Moreover, the costs of that underachieving health service are such that I cannot understand why people in senior positions in Irish public life nod in that direction. Some 16% of GDP in the United States is spent on health care. This means that instead of us spending €12.7 billion per year on health care, we would have to spend €25 million to match the percentage of GDP spent by the United States. Has anybody faced up to the reality that where one takes a marketplace approach to health services, one is dealing with a commodity for which there is a limitless demand and for which people will pay a limitless price. It is therefore entirely unsuitable for market rigours. An attempt to introduce such rigours will merely distort it and make people rich without any significant improvement in the service itself.

This is where the issue of private hospitals on public land comes into question. It introduces into the context of public health provision issues to do with the way the market works. I do not refer to the silly old hard-line lefty stuff to the effect that private health providers are only in it for profit. It is possible to run good quality services that are profitable. Profit and good quality service are not inimical but given the nature of the commodity, as some people regard it, there is limitless demand because people want ever better services for which they are prepared to pay limitless amounts. Principles of supply and demand and elasticity do not work in health care so we should be wary of going down that road.

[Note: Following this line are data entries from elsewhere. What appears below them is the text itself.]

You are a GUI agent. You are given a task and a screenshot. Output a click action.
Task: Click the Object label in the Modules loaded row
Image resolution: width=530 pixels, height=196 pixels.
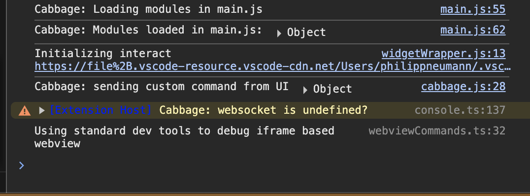(x=306, y=33)
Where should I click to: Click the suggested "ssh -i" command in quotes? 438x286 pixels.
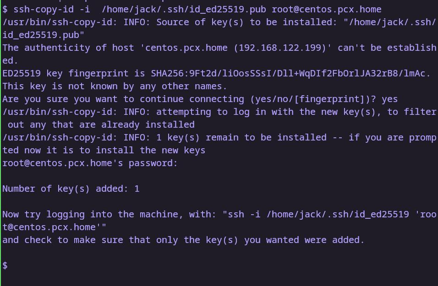(x=318, y=214)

If the market model does not work, what are we to do? I do not dispute that things have improved in some areas and everybody acknowledges that inside the hospital system, despite MRSA, the quality of medical care is as good as one could ask for. I know affluent people abroad who are able to pay for high quality private care where they live but return to Ireland to give birth in Irish maternity hospitals because of the quality of care. Who delivers that high quality service? Coming from the left, as I like to think I do, I say it is the doctors and nurses who deliver that service, among them the much-maligned consultants.

I will declare that my wife is a hospital consultant. She works very hard, entirely in the public sector, and the only time she ever worked in private practice was when the public sector declined to give her a job. The minute she landed a public sector job she gave up private practice because she had no interest in it, as is the case with the majority of her colleagues in psychiatry in Cork, although I cannot speak for every region. Consultants, who receive much criticism, are the central deliverers of the quality health care about which this country boasts, as are the nurses who are threatening to strike. The debate ought not to be about beating consultants over the head or silencing them. The most effective and vocal lobbyists for the quality of public health care are hospital consultants, yet it is proposed that they be silenced by a clause in their contracts.

I work in a public body, Cork Institute of Technology. Short of defamation and libel I can say what I like about what is wrong with the service and I can make public its deficiencies when and where I like. I can be warned of the consequences for student demand if I say foolish things, and the Department of Education and Science might be upset at what I say but I cannot be silenced. Why would anyone want to silence hospital consultants unless they thought there was something to hide? The suspicion is now widely held that one of the strategies of the Health Service Executive is to make its problems internal, invisible and silent, which is a dreadful prospect. The health service will only be reformed by open, transparent and accountable decision making. If we take the opposite path, we will make it worse, although it might look better.

Is the allegation true that there has been a directive to move people out of accident and emergency units and into corridors, so that they are no longer regarded as being on trolleys in accident and emergency units? Why do we have to reinvent the wheel in connection with MRSA? Other countries have sorted out the problem and I will shortly say why that is the case.